*** EXERCISE PASSAGE Section Begins ***
LoRA-BAM: Input Filtering for Fine-tuned LLMs via Boxed Abstraction Monitors over LoRA Layers
This addresses overfitting issues in domain-specific fine-tuning for users of LLMs, though it is incremental as it builds on existing LoRA and OoD detection techniques.
The paper tackles the problem of fine-tuned large language models becoming unreliable on out-of-distribution queries by proposing LoRA-BAM, a method that uses boxed abstraction monitors over LoRA layers to filter such queries, resulting in lightweight and interpretable OoD detection.
Fine-tuning large language models (LLMs) improves performance on domain-specific tasks but can lead to overfitting, making them unreliable on out-of-distribution (OoD) queries. We propose LoRA-BAM - a method that adds OoD detection monitors to the LoRA layer using boxed abstraction to filter questions beyond the model's competence. Feature vectors from the fine-tuning data are extracted via the LLM and clustered. Clusters are enclosed in boxes; a question is flagged as OoD if its feature vector falls outside all boxes. To improve interpretability and robustness, we introduce a regularization loss during fine-tuning that encourages paraphrased questions to stay close in the feature space, and the enlargement of the decision boundary is based on the feature variance within a cluster. Our method complements existing defenses by providing lightweight and interpretable OoD detection.
*** EXERCISE PASSAGE Section Ends ***
### WORK ORDER
In one to three sentences, explain why the LoRA-BAM text adds a regularization loss during fine-tuning and what that loss encourages.
*** INFORMATION Section Begins ***
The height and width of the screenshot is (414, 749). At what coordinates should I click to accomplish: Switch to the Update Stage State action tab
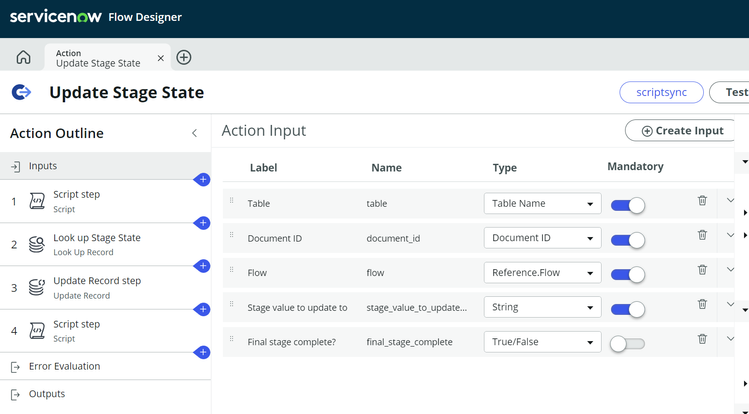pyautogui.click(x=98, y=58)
*** INFORMATION Section Ends ***
*** INFORMATION Section Begins ***
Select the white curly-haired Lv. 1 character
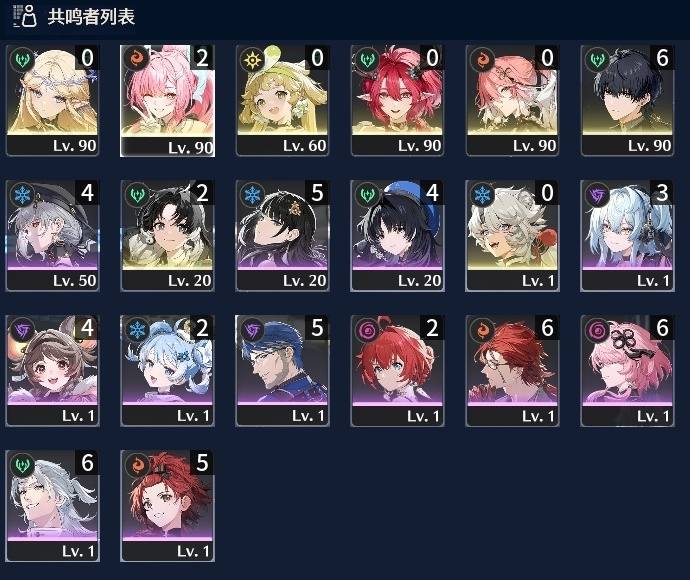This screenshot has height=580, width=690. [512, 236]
*** INFORMATION Section Ends ***
### RESULT OF THIS TASK
The regularization loss is added to improve interpretability and robustness. It encourages paraphrased questions to stay close together in the feature space.